ABOUT THIS TASK
Could you repeat word for word only the lines from the one containing "Brands (17, 2246)" to the last line of the data below?

(RECORDS FOR THIS TASK Opens)

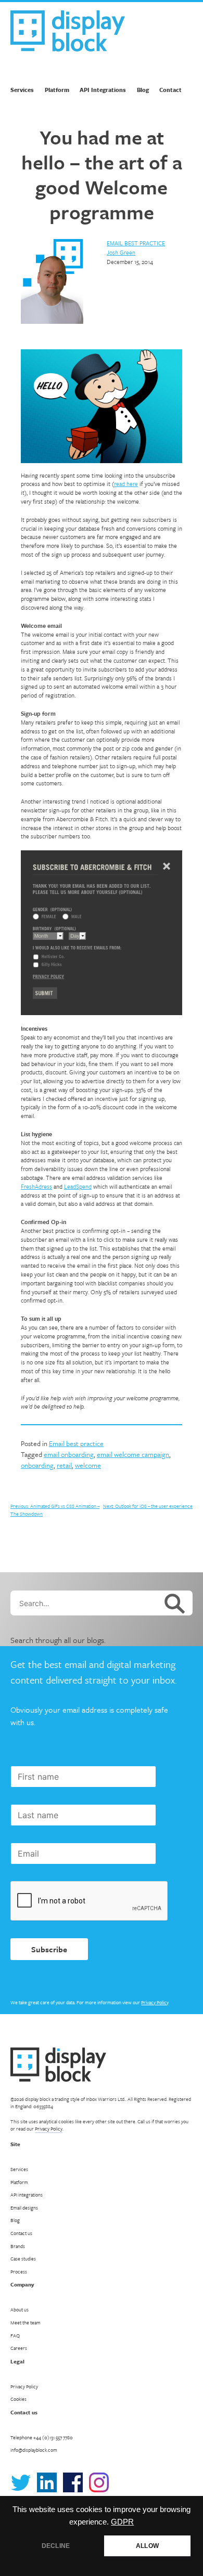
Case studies (23, 2258)
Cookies (18, 2398)
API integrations (26, 2194)
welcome (88, 1465)
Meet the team (25, 2322)
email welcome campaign (133, 1454)
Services (22, 89)
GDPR (122, 2522)
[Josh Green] (52, 282)
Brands (17, 2246)
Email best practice (136, 243)
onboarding (37, 1465)
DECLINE (56, 2545)
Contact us (21, 2233)
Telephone (41, 2437)
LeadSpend (78, 1186)
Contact (170, 89)
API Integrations (103, 89)
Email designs (24, 2207)
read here (126, 483)
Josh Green (121, 252)
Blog (143, 89)
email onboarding (69, 1454)
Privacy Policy (155, 2002)
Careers (18, 2347)
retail (64, 1465)
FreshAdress (36, 1186)
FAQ (15, 2335)
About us (19, 2309)
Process (18, 2271)
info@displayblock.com (33, 2449)
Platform (57, 89)
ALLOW (147, 2545)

(RECORDS FOR THIS TASK Closes)

EXPECTED ANSWER
Brands (17, 2246)
Email best practice (136, 243)
onboarding (37, 1465)
DECLINE (56, 2545)
Contact us (21, 2233)
Telephone (41, 2437)
LeadSpend (78, 1186)
Contact (170, 89)
API Integrations (103, 89)
Email designs (24, 2207)
read here (126, 483)
Josh Green (121, 252)
Blog (143, 89)
email onboarding (69, 1454)
Privacy Policy (155, 2002)
Careers (18, 2347)
retail (64, 1465)
FreshAdress (36, 1186)
FAQ (15, 2335)
About us (19, 2309)
Process (18, 2271)
info@displayblock.com (33, 2449)
Platform (57, 89)
ALLOW (147, 2545)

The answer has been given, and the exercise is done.